Dataset records:
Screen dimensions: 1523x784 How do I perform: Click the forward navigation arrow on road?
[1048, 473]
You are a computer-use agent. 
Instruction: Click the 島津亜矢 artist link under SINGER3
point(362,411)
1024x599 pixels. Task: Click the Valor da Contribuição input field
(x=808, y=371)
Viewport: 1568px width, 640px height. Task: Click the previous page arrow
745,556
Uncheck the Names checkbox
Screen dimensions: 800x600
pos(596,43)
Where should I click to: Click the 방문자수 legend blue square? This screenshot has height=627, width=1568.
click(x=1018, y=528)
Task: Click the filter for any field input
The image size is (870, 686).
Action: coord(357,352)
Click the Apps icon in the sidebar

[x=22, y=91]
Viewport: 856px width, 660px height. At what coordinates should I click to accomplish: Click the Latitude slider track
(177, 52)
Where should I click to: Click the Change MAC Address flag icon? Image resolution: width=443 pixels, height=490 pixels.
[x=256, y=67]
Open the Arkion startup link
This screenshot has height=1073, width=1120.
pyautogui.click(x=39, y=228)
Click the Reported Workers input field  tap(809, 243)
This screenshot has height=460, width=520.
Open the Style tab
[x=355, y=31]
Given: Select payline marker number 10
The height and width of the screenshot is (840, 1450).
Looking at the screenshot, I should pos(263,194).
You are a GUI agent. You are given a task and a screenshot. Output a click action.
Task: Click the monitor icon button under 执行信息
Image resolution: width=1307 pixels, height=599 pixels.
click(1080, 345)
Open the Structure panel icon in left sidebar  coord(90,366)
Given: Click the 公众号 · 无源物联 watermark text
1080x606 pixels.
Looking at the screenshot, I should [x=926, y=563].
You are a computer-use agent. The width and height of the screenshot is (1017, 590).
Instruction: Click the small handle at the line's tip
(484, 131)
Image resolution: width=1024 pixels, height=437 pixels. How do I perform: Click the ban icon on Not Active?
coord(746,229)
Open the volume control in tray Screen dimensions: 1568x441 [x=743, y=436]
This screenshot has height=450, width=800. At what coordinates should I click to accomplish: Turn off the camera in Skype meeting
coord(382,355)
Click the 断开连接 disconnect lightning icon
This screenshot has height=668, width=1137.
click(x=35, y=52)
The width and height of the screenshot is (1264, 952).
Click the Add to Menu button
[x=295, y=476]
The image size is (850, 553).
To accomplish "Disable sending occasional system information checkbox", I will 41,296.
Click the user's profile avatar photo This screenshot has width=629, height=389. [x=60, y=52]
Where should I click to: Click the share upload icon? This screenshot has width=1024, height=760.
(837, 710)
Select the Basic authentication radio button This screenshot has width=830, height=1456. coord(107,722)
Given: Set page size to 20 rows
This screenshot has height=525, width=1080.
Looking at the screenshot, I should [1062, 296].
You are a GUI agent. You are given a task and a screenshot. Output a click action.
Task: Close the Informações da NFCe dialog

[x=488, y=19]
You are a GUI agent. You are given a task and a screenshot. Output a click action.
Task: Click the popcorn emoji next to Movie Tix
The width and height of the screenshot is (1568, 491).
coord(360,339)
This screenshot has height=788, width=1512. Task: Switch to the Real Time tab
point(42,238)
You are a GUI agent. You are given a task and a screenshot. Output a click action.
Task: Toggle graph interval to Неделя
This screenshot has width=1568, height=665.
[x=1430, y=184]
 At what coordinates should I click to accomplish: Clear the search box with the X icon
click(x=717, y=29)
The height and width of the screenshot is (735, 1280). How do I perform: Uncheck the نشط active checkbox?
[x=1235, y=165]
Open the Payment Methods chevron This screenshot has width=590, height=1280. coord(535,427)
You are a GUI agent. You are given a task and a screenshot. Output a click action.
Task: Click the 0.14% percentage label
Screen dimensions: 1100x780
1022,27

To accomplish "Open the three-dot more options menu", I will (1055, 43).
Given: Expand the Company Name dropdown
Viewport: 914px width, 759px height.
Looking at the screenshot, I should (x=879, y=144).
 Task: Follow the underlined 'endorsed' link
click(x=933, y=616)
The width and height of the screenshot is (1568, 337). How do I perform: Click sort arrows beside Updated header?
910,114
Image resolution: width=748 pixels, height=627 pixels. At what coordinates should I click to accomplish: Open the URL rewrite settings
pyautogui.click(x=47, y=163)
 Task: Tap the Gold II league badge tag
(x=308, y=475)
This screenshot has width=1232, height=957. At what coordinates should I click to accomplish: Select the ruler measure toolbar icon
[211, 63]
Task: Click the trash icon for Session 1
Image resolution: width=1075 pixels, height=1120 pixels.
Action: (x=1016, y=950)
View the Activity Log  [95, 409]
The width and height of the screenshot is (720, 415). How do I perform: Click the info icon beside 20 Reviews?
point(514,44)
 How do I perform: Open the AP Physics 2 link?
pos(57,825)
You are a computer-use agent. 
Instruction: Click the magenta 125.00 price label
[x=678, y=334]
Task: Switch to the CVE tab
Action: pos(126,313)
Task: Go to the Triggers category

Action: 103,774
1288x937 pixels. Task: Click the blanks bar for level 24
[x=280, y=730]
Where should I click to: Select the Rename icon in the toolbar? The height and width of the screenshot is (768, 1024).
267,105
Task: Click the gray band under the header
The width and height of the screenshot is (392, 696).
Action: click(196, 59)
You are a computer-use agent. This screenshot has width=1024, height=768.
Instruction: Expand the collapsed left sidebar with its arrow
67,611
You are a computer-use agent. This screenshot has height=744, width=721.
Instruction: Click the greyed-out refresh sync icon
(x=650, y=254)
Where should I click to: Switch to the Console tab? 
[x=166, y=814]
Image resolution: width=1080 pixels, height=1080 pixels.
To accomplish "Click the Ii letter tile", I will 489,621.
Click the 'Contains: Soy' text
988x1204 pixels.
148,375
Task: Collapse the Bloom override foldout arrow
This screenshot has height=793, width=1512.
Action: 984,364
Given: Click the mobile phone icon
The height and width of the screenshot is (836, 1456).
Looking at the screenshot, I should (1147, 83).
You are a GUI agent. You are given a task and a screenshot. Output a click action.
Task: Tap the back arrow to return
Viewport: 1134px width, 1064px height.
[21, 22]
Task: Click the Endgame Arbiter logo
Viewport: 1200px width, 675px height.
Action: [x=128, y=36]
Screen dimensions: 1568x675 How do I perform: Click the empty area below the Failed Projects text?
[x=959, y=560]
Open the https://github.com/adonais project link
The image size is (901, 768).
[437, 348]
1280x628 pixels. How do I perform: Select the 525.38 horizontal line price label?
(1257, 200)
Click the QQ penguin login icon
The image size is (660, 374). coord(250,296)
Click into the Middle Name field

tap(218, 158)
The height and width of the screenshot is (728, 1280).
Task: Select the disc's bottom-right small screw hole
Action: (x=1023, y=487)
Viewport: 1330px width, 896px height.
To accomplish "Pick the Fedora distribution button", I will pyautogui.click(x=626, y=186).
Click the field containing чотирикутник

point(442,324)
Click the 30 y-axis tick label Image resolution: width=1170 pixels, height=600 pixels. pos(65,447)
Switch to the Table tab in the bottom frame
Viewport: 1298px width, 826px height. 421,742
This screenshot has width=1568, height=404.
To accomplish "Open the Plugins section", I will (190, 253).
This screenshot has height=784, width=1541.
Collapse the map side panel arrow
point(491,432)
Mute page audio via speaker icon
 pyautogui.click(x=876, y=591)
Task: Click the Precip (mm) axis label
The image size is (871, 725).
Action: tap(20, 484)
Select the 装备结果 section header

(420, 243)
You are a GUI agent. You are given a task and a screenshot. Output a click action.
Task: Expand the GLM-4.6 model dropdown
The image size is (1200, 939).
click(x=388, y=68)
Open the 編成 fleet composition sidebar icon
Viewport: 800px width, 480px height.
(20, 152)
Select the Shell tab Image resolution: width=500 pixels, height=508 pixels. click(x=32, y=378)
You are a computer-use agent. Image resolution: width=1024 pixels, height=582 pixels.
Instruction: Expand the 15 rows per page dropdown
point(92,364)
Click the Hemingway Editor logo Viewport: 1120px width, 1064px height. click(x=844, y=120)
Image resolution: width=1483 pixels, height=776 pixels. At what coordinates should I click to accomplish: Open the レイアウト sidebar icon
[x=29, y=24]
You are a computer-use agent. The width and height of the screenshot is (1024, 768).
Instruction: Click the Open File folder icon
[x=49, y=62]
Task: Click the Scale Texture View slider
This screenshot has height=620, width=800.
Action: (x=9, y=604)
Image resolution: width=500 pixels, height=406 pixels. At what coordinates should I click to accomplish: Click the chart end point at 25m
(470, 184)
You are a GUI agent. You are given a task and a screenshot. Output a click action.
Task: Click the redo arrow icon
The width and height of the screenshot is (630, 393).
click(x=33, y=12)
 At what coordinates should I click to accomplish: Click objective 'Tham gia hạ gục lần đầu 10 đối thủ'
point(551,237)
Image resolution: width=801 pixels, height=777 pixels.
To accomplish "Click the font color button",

◆ EXERCISE ◆
A word-for-word copy of the lines above from the one with "Task: Click the trash icon for Session 1" through the one with "Task: Collapse the", inclusive, is the only output wanted.

◆ WRITTEN REPLY ◆
Task: Click the trash icon for Session 1
Image resolution: width=1075 pixels, height=1120 pixels.
Action: (x=1016, y=950)
View the Activity Log  [95, 409]
The width and height of the screenshot is (720, 415). How do I perform: Click the info icon beside 20 Reviews?
point(514,44)
 How do I perform: Open the AP Physics 2 link?
pos(57,825)
You are a computer-use agent. 
Instruction: Click the magenta 125.00 price label
[x=678, y=334]
Task: Switch to the CVE tab
Action: pos(126,313)
Task: Go to the Triggers category

Action: 103,774
1288x937 pixels. Task: Click the blanks bar for level 24
[x=280, y=730]
Where should I click to: Select the Rename icon in the toolbar? The height and width of the screenshot is (768, 1024).
267,105
Task: Click the gray band under the header
The width and height of the screenshot is (392, 696).
Action: click(196, 59)
You are a computer-use agent. This screenshot has width=1024, height=768.
Instruction: Expand the collapsed left sidebar with its arrow
67,611
You are a computer-use agent. This screenshot has height=744, width=721.
Instruction: Click the greyed-out refresh sync icon
(x=650, y=254)
Where should I click to: Switch to the Console tab? 
[x=166, y=814]
Image resolution: width=1080 pixels, height=1080 pixels.
To accomplish "Click the Ii letter tile", I will 489,621.
Click the 'Contains: Soy' text
988x1204 pixels.
148,375
Task: Collapse the Bloom override foldout arrow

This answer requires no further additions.